IRS Issues Guidance on Mid-Year Amendments to Certain Safe Harbor Plans

July 1, 2020

As plans contemplate changes to safe harbor plans in the midst of the COVID-19 pandemic, the IRS has provided some guidance and relief for certain plans. 
 
The IRS on June 29 issued guidance that clarifies the requirements that apply to a mid-year amendment to a safe harbor 401(k) or 401(m) plan that reduces only contributions made on behalf of highly compensated employees HCEs. The guidance is contained in Notice 2020-52.
 
Under Treas. Reg. §1.401(k)-3(a), contributions made on behalf of HCEs are not included in the definition of safe harbor contributions. Accordingly, says the IRS, a mid-year change that reduces only contributions made on behalf of HCEs is not a reduction or suspension of safe harbor contributions described in Treas. Reg. §1.401(k)-3(g) and Treas.
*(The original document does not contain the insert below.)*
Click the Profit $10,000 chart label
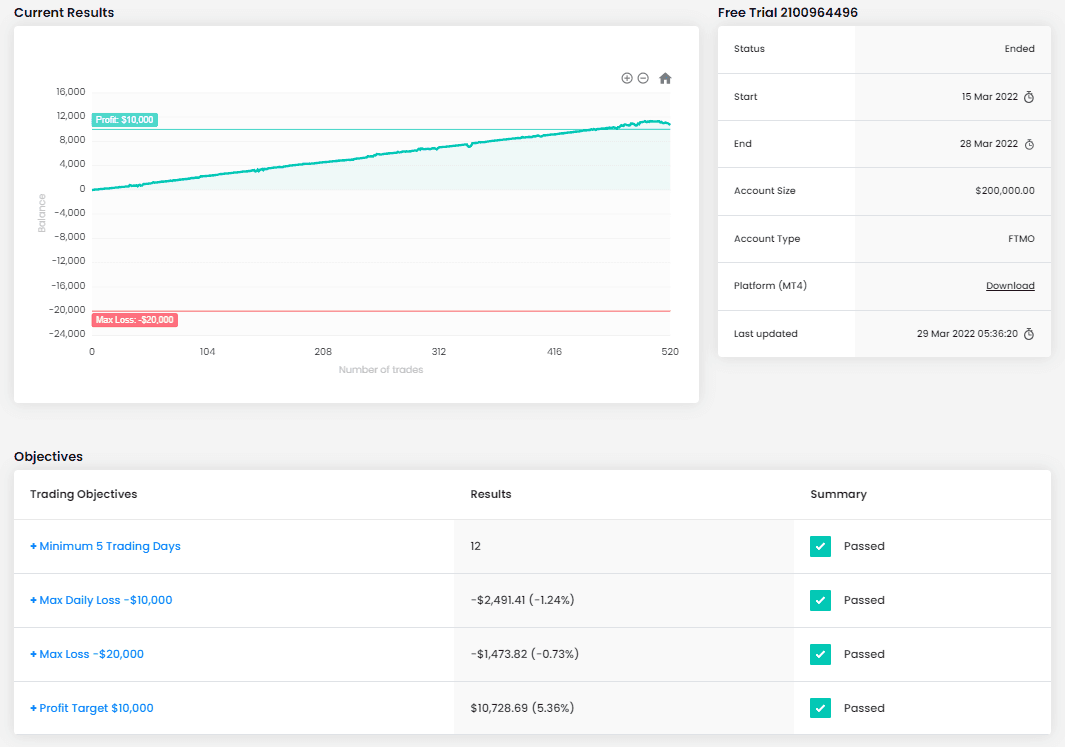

Reg. §1.401(m)-3(h). 
 
However, the IRS in Notice 2020-52 says that a mid-year change that reduces only contributions made on behalf of HCEs would be a mid-year change to a plan’s required safe harbor notice content for purposes of Notice 2016-16. Therefore, in order to satisfy the notice and election opportunity conditions of Notice 2016-16, an updated safe harbor notice and an election opportunity must be provided to HCEs to whom the mid-year change applies, determined as of the date of issuance of the updated safe harbor notice.